2017: Fate of the Furious. Budget 250 million, domestic opening weekend 136 and worldwide 674. Biggest worldwide opening ever.
Notably absent: Paul Walker (death) and Jordana Brewster (recruited into MENSA and becoming a top 5 Pinterest contributor…just kidding) Vin Diesel turns against his crew as newcomer villain Charlize Theron makes him do things he doesn’t want to do; like take an acting class or properly enunciate. All kidding aside, Toretto goes rogue after a job after Cypher (Theron) shows his something that shakes him to the core. Out goes loyalty and Toretto’s favorite word, “family.” This film takes the cake when it comes to absurdity. First of all, the crew races through Times Square at least 50 miles an hour. Not even cop cars on a high speed chase through that area reach that speed. There’s a chase scene with zombie cars (hacked by Cypher) blocking for Toretto and creating havoc down Manhattan streets. Cars are literally falling from the sky from parking garages. And the scene we’ve all scene in the previews; a nuclear sub chasing down cars on a sheet of ice. There’s “suspending disbelief” for the sake of the art and then there’s the, “Enough is fucking enough.” And that’s where I am. I yearn again for the days of simple street racers trying to rob truckers of their goods with an attempt of a twist.

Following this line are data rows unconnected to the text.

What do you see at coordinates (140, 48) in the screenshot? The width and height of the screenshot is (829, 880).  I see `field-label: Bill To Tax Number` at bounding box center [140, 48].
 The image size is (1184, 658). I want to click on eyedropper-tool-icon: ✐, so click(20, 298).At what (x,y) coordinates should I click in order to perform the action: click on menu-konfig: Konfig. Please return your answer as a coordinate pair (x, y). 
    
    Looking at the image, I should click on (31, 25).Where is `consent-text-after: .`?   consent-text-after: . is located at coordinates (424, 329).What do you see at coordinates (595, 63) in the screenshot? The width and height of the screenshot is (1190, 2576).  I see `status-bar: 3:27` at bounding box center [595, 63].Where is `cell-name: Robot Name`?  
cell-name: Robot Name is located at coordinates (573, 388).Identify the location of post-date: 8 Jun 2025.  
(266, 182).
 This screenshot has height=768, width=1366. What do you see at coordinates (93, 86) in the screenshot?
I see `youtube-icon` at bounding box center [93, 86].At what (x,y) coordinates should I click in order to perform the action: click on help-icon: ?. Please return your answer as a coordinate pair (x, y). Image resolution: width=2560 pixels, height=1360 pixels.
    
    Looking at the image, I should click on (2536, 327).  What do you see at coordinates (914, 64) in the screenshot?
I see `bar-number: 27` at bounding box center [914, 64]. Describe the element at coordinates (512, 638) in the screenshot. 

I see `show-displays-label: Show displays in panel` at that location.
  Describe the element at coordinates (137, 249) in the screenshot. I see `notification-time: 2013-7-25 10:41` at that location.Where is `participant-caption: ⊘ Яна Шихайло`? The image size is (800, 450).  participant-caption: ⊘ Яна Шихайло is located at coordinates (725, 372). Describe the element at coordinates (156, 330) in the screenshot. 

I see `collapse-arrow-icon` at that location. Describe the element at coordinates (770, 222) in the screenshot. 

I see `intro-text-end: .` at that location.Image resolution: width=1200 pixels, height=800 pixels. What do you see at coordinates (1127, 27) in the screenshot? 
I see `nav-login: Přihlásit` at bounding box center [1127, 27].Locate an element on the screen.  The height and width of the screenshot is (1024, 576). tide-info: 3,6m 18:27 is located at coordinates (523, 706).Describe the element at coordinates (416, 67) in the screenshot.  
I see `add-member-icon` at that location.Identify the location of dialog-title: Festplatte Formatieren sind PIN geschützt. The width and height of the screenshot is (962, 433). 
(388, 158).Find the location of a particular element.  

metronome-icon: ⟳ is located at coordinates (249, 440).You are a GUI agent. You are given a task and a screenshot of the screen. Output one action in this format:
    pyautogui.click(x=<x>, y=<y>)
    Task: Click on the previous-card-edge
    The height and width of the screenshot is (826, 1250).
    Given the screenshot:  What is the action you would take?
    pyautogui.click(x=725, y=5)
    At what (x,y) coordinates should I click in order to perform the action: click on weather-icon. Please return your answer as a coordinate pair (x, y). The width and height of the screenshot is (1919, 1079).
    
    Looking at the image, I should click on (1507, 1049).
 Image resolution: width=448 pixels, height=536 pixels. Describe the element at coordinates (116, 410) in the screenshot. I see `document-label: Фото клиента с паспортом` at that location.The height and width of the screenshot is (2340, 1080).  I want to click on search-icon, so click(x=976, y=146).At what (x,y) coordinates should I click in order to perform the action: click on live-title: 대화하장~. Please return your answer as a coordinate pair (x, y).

And the dialogue, wow. It’s like some poor intern was tasked with going through the annals of action film dialogue and had to pick out every cliche ever uttered. Then, the cliches were placed into a “Mad-Libs” format into the dialogue. Jesus Christ, I could barely find 25 lines which were original thoughts. If you really want to partake in a drinking game, do a shot every time some utters something from an action film in the last 30 years. If there was an acting coach for this film, I dub that the EASIEST job ever. “You! Just be give me an eye roll when a snarky comment is made. And you! Give me a semi-surpised look when a nuclear sub shoots onto a frozen lake!” I get it, none of these characters are in danger of being recruited to sit in on ways to combat global warming. But goddamn, these lines are so recycled, you would’ve smelled compost heaps throughout the film while sitting in the theater.
I’m done paying to see this franchise, again. They screwed it up again after part 5 levitated it from the ashes and just made it dumber than any Michael Bay sequel. Action is great and I’ll never stop seeing action films. But when it’s dragged down by awful dialogue and beyond unreasonable stunts to the deepest part of the Mariana Trench, this is where I unbuckle my seatbelt and jump out of a moving car on the Autobahn.